━━━━━ Listed records ━━━━━

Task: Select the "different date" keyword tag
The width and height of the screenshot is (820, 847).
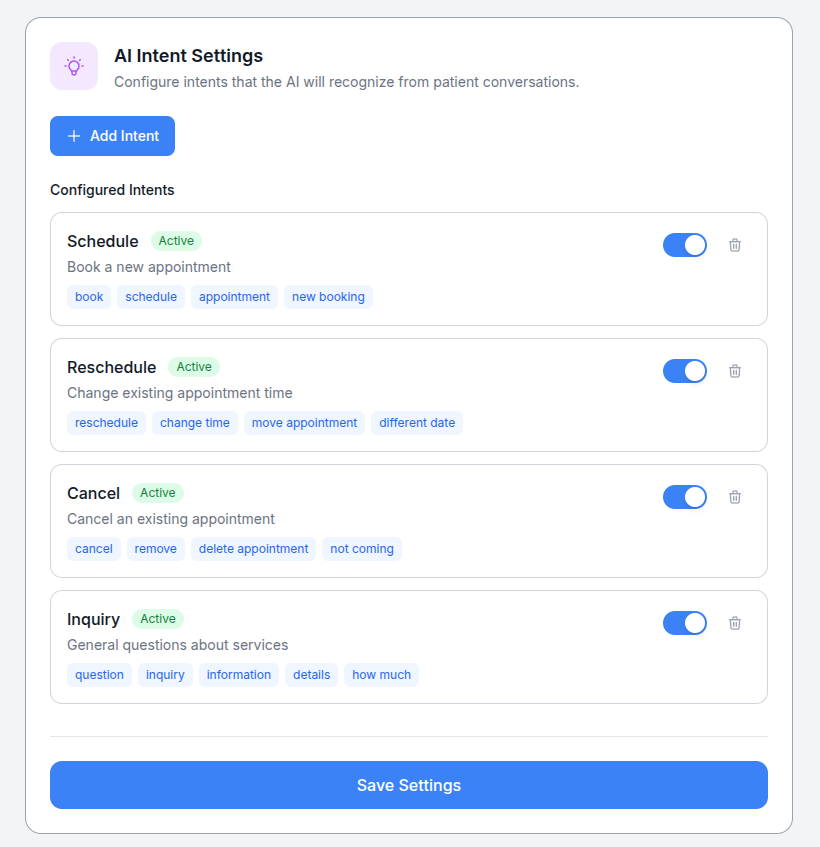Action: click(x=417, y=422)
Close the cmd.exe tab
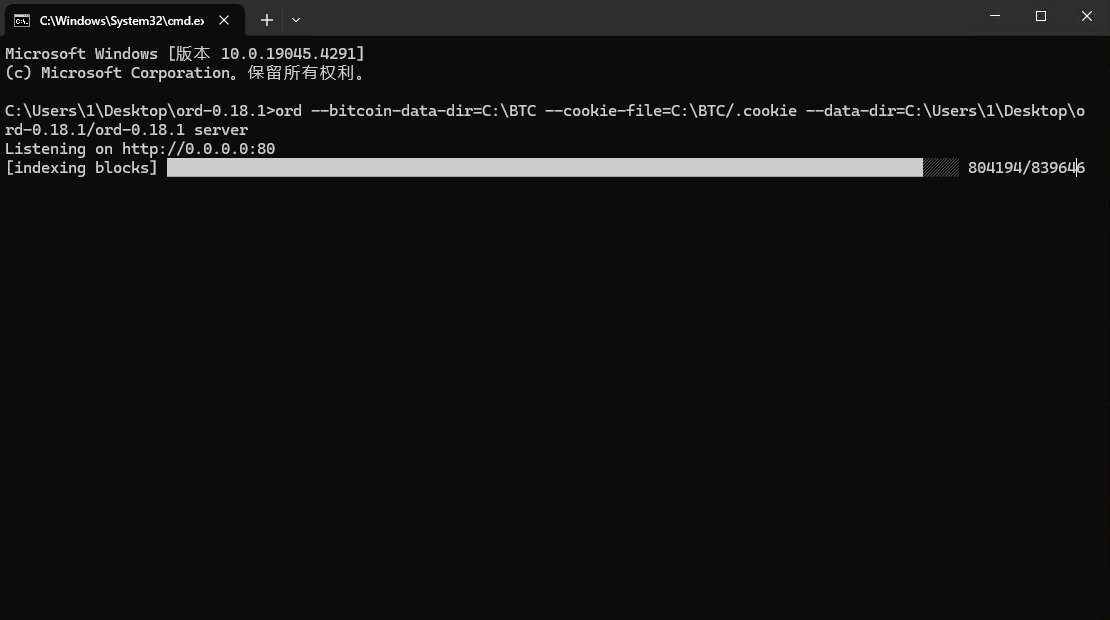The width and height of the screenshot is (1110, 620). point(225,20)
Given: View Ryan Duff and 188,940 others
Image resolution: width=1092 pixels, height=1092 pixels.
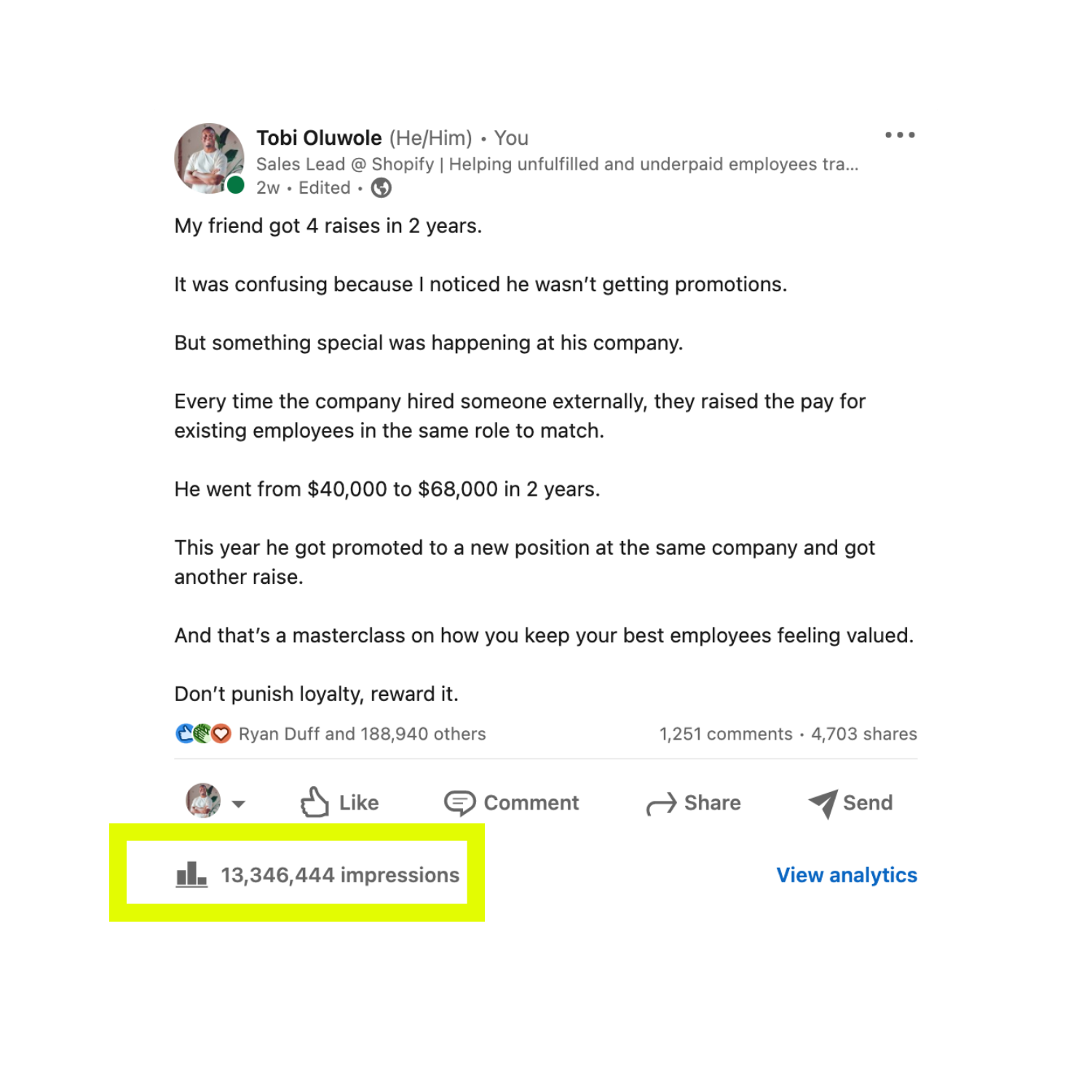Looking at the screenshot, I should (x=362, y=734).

━━━━━
━━━━━ Listed records ━━━━━

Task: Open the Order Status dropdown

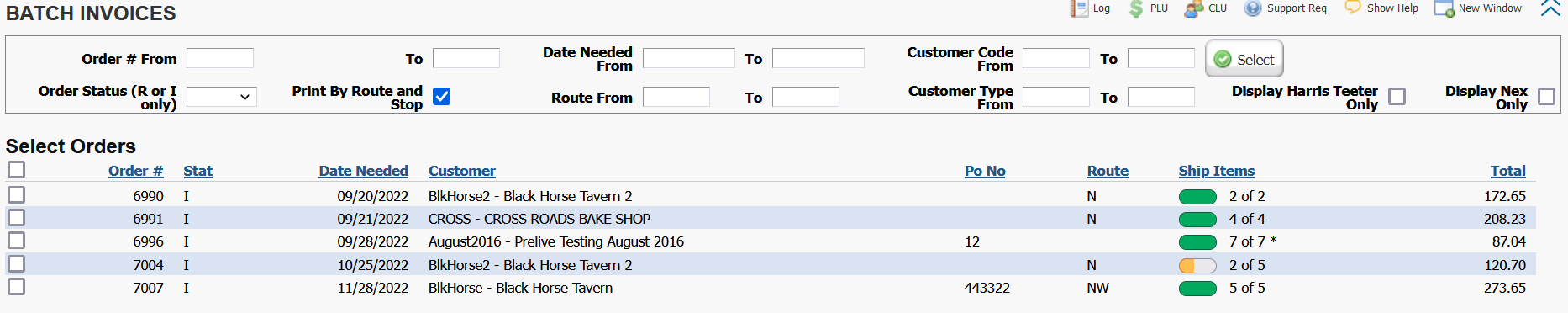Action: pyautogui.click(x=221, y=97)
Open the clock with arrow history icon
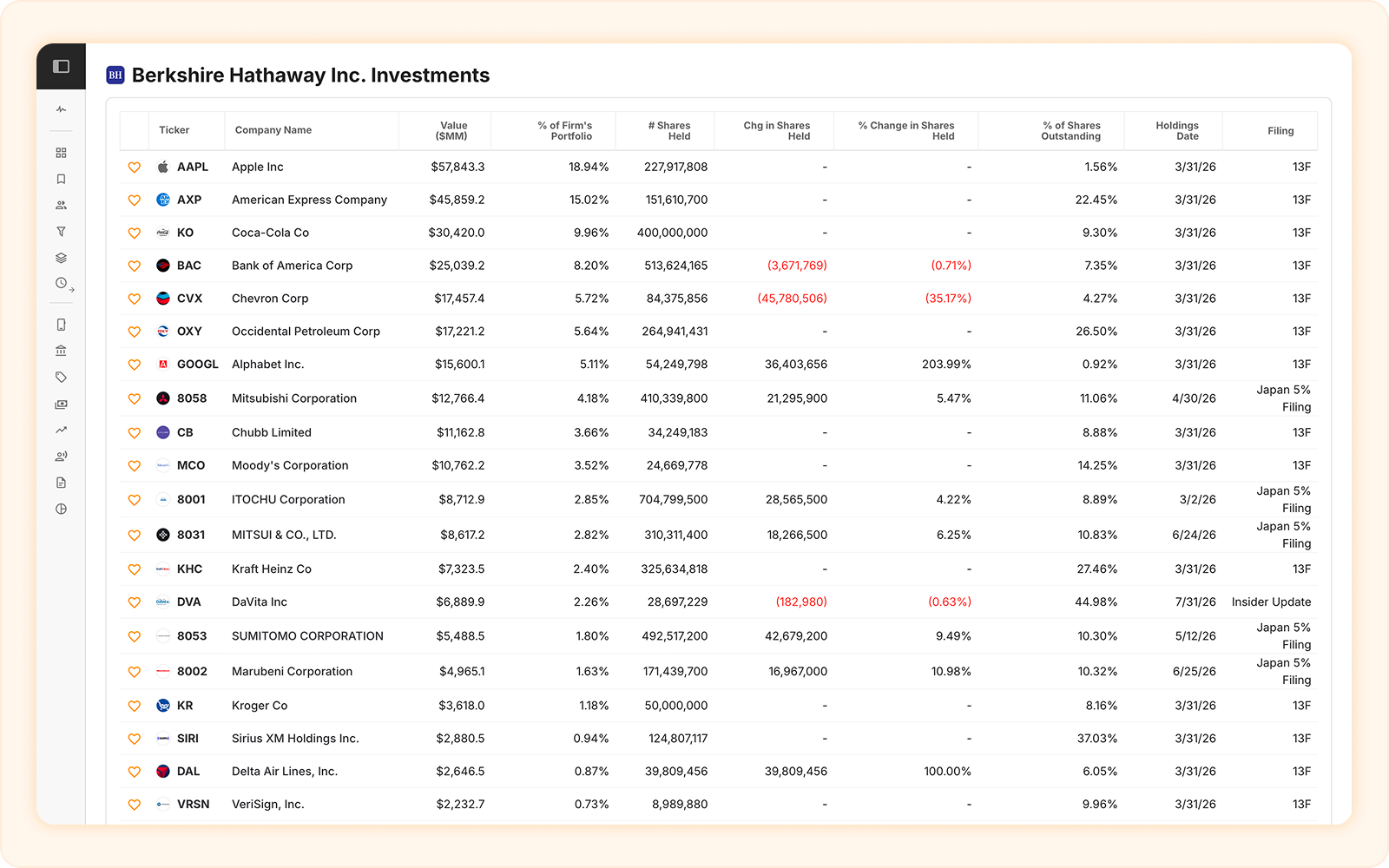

━━━━━

◆ Directive
Please give the lines of the material as a numbered list, starting with the line containing "Task: Select the" and going on through the line containing "Looking at the". Leave out blank lines and pictures.

◆ Reply to the exercise
1. Task: Select the "different date" keyword tag
2. The width and height of the screenshot is (820, 847).
3. Action: click(x=417, y=422)
4. Close the cmd.exe tab
5. The width and height of the screenshot is (1110, 620). point(225,20)
6. Given: View Ryan Duff and 188,940 others
7. Image resolution: width=1092 pixels, height=1092 pixels.
8. Looking at the screenshot, I should (x=362, y=734).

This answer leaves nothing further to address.